Both ZmpTAC12 isoforms are components of the PEP‐complex. (a) Sucrose‐gradient sedimentation demonstrating that ZmpTAC12 is associated in high molecular weight complexes containing nucleic acids. Stromal extracts of 7‐d‐old maize seedlings were sedimented through sucrose gradients after treatment with RNase A, or AluI, or incubated without nucleases (mock) using identical conditions. Equal proportions of gradient fractions were analyzed by immunoblotting with the indicated antibodies. Ponceau staining is shown to demonstrate the position of Rubisco (c. 550 kDa).
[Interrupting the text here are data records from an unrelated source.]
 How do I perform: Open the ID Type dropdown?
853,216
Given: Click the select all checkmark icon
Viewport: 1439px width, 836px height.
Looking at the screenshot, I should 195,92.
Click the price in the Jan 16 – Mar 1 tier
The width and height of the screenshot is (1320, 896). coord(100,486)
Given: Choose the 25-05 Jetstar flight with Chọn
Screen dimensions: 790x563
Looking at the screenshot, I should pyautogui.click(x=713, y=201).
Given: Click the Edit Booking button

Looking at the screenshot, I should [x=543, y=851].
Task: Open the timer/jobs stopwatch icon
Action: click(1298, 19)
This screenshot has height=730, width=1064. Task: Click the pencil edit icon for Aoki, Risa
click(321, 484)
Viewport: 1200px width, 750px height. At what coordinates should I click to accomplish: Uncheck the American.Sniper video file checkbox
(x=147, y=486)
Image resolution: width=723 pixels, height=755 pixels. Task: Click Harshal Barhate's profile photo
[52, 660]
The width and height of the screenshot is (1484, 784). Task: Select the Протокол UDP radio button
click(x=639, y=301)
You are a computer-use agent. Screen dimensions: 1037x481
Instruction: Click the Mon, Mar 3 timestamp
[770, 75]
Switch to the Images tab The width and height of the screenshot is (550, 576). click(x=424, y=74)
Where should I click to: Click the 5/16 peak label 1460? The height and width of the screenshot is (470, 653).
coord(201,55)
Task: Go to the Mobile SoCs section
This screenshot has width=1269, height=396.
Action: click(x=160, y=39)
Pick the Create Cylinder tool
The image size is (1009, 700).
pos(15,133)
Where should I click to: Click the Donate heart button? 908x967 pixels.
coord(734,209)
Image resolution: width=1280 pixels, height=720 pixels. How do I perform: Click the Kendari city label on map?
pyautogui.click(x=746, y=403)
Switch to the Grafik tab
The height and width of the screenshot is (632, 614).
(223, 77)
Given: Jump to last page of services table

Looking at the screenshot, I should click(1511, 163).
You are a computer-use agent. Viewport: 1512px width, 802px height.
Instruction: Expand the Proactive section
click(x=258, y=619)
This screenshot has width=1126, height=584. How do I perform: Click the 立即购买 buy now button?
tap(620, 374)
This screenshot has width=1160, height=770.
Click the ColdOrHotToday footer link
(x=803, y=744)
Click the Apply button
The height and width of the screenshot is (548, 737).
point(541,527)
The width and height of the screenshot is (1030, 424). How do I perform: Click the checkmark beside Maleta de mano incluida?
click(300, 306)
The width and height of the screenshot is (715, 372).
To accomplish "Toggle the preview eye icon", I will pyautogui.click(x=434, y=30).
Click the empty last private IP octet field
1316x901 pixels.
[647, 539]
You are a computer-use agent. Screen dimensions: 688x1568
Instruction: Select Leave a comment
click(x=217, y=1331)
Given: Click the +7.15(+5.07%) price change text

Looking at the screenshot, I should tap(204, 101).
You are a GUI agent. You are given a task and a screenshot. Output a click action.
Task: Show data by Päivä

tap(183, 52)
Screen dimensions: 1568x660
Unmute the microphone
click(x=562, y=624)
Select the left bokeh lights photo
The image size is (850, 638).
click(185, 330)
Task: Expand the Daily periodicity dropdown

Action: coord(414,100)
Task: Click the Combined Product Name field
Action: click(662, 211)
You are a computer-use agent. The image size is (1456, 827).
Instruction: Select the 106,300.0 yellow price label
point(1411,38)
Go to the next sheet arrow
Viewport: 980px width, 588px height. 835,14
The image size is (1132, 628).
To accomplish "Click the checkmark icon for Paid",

Str, stroma; P, pelleted material. (b) Scheme of subcellular fractionation and purification. Intact chloroplasts were isolated from 10‐d‐old seedlings and lysed for stroma preparation. Transcriptionally active fractions were subsequently enriched by QS and HS chromatography, and analyzed by BN/SDS‐PAGE. (c) Blue native gel in the first dimension. Protein complexes from chloroplasts (50 μg crude chloroplast proteins, Cp) and the enriched QS/HS fraction were separated by BN‐PAGE (upper panel) and subsequently immunoblotted with the pTAC12 antibody (lower panel). Immunoblot corresponds to the upper part of the BN gel. Sizes of marker proteins are given on the left. (d) Immunoblot showing both ZmpTAC12 isoforms in PEP enriched fractions. The indicated gel strip (top bracket in (c); c. 1000 kDa) was incubated with denaturing buffer and a 10% SDS‐gel was run in the second dimension (2D‐SDS‐PAGE). ZmpTAC12 isoforms were examined by immunodetection with the anti‐pTAC12 antibody. Numbers on the left represent M_r of molecular weight standards.